La Cuisine en Dix Minutes ou l’Adaptation au Rythme Moderne

Today’s title is the name of a cookery book published in 1930. It is by Edouard de Pomiane and he’s a bit of a hero and not just to me.

Elizabeth David admired him:

One cookery writer, and one only, could have written the following sentence. “Your bunch of parsley should be a generous one, about the size of a bunch of violets.” His name was Edouard de Pomiane, a man unique among French cookery writers and something of an enfant terrible of French gastronomy. Greatly loved by his public he never hesitated to cast an irreverent eye on tradition when he thought it incompatible with sense. Nor to punctuate, here and there, the over-inflated reputation of an established dish.

I admire him for his attitude. The recipes are a bit much for me: tripe, five ways to cook a calf’s head, and recipes for pigs’ ears, trotters and tails. Proper nose to tail cooking, as Fergus Henderson of St John fame called his 2004 book but a bit too robust for me. What I admire is his idea of getting the job done in ten minutes. Corners have to be cut to speed things up. The tin opener is no stranger to Edouard.

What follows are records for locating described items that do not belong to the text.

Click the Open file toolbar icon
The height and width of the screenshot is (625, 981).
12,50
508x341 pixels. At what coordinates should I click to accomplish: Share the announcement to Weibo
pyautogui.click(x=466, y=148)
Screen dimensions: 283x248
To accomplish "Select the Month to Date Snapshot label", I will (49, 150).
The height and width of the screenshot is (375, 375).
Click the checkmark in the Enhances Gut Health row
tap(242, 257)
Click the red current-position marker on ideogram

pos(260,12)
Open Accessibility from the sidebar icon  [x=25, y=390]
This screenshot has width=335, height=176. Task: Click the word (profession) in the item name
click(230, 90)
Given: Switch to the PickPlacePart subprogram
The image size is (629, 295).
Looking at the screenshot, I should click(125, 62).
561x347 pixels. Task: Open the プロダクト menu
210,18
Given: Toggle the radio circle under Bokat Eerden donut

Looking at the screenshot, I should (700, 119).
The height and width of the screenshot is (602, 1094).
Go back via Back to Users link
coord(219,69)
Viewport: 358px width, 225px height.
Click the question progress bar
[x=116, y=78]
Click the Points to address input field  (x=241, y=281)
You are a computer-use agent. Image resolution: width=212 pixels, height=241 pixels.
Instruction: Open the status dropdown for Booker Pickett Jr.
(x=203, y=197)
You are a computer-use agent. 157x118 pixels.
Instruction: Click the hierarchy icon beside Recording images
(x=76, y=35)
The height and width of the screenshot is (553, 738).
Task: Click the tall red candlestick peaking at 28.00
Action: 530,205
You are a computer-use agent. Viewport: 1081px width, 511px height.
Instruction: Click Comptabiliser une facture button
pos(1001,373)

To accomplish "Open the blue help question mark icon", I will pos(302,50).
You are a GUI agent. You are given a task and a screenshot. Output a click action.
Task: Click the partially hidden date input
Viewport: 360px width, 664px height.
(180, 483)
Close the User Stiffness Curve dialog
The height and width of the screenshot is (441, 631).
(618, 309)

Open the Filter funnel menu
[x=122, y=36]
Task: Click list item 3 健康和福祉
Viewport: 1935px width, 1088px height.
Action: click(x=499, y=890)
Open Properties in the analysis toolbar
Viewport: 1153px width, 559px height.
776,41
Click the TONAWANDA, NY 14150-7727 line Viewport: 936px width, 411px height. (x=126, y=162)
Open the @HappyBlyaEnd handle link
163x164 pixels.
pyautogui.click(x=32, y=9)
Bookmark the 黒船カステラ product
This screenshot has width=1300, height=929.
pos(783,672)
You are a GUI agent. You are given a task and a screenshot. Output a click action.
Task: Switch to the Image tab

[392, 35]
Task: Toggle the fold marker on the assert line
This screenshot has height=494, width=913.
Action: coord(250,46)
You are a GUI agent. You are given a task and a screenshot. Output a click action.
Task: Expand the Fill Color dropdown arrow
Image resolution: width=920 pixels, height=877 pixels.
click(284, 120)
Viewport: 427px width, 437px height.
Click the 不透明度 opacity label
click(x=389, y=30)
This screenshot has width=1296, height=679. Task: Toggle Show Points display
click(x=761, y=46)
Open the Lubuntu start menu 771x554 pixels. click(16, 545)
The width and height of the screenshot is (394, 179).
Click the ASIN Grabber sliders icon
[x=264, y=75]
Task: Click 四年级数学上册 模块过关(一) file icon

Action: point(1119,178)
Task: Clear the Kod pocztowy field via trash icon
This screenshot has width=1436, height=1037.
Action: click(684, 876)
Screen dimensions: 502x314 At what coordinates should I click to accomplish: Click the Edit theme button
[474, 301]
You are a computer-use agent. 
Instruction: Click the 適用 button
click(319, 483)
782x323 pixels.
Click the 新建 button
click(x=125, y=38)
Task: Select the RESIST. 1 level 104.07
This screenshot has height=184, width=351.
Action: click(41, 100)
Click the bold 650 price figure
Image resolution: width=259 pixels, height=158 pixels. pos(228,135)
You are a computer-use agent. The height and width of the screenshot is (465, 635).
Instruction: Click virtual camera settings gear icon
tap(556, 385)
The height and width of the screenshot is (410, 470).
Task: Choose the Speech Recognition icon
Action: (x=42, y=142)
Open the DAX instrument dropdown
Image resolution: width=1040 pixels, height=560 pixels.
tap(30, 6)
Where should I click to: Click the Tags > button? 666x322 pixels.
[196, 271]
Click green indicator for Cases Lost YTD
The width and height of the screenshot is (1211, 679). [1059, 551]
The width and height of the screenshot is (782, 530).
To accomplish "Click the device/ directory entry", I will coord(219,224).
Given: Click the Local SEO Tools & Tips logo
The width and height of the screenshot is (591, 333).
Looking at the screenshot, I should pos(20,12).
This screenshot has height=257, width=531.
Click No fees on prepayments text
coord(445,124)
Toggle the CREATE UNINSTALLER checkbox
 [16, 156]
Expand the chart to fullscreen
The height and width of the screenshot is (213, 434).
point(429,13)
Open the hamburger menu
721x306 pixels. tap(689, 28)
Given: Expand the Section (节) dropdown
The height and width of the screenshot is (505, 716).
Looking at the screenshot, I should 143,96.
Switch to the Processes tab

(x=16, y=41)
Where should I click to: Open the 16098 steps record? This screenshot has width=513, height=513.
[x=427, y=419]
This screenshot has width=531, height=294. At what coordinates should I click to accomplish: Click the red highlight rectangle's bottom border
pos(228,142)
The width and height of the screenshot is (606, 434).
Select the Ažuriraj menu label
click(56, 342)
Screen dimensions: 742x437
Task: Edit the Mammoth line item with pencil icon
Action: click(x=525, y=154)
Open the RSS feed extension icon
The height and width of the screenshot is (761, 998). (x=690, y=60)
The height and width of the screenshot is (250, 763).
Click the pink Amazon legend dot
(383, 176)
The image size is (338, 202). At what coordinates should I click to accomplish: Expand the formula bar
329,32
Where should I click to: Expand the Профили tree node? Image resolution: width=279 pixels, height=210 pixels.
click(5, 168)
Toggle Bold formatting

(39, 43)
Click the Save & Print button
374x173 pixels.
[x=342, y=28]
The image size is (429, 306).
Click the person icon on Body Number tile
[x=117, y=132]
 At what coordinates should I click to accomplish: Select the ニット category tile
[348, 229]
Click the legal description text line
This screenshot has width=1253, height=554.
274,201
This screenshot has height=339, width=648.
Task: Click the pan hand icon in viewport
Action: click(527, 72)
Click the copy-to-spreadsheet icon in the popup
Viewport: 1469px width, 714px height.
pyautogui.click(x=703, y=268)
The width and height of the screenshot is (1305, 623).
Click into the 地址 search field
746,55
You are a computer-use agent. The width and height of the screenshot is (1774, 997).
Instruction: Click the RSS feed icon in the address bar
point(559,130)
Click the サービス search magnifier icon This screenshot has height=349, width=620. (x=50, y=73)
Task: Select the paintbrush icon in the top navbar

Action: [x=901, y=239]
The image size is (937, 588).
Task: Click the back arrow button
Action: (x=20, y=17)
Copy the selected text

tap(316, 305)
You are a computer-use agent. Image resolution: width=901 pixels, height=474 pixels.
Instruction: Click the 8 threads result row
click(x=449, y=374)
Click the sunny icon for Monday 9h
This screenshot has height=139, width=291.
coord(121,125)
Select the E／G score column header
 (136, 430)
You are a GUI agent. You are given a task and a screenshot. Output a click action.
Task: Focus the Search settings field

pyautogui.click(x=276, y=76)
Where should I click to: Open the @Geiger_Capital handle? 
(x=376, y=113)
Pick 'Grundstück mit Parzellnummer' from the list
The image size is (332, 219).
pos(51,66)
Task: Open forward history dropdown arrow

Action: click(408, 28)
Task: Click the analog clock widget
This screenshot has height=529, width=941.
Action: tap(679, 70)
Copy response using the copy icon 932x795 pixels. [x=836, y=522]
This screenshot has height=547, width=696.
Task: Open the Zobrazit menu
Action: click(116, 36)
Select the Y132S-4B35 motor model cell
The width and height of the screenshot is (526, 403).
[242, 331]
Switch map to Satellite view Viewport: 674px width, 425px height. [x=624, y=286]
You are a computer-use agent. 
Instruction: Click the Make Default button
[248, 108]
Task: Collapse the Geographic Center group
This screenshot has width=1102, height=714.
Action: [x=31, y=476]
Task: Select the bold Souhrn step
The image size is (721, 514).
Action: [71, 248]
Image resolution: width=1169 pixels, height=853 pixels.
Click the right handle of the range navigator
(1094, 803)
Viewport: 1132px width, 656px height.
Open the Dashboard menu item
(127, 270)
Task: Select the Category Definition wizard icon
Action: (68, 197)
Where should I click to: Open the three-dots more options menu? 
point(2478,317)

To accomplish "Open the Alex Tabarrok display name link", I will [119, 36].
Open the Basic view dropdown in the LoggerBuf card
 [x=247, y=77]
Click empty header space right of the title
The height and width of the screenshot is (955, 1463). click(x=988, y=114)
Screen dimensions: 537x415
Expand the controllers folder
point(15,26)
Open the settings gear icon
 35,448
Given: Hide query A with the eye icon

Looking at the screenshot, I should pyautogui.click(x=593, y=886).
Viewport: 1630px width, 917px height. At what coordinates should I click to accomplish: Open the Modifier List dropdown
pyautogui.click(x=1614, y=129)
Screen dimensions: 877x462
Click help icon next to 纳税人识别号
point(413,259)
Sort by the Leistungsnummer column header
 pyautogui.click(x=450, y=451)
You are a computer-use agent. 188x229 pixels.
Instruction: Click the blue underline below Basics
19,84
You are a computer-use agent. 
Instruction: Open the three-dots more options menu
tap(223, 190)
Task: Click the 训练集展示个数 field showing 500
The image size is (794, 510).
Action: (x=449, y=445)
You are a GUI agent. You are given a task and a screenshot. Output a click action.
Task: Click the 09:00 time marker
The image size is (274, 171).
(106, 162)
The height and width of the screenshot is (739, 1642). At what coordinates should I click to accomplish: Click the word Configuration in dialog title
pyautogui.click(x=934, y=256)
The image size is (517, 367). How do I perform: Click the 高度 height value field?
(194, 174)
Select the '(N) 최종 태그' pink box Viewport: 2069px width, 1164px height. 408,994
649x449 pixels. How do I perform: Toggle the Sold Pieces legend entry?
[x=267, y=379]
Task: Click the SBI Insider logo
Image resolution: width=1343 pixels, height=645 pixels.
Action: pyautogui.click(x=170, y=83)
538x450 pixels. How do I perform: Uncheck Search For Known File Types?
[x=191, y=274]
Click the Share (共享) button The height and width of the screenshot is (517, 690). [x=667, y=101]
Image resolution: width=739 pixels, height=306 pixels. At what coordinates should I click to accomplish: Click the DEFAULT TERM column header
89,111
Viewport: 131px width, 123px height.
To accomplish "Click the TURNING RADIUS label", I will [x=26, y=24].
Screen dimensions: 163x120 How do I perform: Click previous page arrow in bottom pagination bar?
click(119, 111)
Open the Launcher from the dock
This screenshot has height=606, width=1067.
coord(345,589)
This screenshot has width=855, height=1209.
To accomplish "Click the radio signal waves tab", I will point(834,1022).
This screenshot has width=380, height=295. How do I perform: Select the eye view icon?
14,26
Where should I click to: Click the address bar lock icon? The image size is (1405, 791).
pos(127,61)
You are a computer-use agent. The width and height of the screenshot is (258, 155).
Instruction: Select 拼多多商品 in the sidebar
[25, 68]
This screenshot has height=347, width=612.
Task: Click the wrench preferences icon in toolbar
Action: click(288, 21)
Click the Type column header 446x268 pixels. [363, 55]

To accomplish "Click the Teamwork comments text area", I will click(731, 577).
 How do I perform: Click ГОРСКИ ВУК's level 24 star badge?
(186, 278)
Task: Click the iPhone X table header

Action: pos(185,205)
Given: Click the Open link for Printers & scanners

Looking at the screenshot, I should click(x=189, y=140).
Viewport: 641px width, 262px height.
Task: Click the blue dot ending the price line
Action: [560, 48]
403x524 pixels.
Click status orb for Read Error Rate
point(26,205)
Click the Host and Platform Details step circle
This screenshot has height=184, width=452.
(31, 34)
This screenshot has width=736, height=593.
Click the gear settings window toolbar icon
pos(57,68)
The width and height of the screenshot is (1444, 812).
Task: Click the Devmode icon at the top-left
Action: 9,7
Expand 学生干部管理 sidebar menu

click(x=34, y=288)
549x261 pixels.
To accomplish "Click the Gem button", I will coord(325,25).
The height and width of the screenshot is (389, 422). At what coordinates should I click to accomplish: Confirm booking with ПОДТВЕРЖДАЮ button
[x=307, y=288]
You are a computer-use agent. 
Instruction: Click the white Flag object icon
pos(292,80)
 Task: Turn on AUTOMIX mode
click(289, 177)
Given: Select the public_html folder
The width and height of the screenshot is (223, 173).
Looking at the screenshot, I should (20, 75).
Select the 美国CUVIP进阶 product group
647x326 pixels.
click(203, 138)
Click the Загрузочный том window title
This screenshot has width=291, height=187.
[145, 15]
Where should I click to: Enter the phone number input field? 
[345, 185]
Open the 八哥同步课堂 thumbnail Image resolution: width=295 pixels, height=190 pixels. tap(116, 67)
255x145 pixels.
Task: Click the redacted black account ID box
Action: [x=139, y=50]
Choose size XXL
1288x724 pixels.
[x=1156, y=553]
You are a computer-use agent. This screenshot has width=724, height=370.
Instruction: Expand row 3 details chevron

Here is a recipe in the spirit of E de P for tonno e fagioli.  You will need a red onion, a red pepper (though green will do), a few cloves of garlic, some parsley, at least one tin of cannellini beans and some tinned tuna chunks (the stuff that looks like cat food) in olive oil. (I, almost, bought a tin of chicken supreme the other day before noticing a picture of a cat on the tin. It probably would have been pretty good with some chopped herbs.)

Get a chopping board and chop up the onion, pepper, garlic and parsley. Tip in the tuna and add the beans after rinsing them. Then add coarsely ground black pepper and salt, drizzle with the best olive oil you can afford and mix it up. I’m a slow chopper and I need to pause for refreshment so it takes a bit longer than ten minutes. I saw a woman on YouTube demonstrating how to cook a Turkish stew called Et Sote. She chopped onions and tomatoes while holding them in her hands, like some people can crack eggs using one hand; impressive but beyond me.

Now back to the tonno; open a bottle of a robust white, maybe something from the Rhone, and serve outdoors, if it’s warm enough, with some crusty baguette and a green salad. Richard Maby makes Lirac Blanc La Fermade and the Wine Society sells his 2014 vintage for just under £9 a bottle. Don’t get Richard Maby confused with Richard Mawbey unless you want a high quality wig instead of a high quality white wine.

Meanwhile, as it is a Bank Holiday weekend in the UK, the Talgarth Road leading west out of London to the M4 has been closed as the last crane is dismantled on the site of the new LAMDA theatres and rehearsal studios. The main theatre will be called the Simon Sainsbury Theatre in memory of Simon Sainsbury who died ten years ago. He was a philanthropist in his lifetime and his generosity is being perpetuated.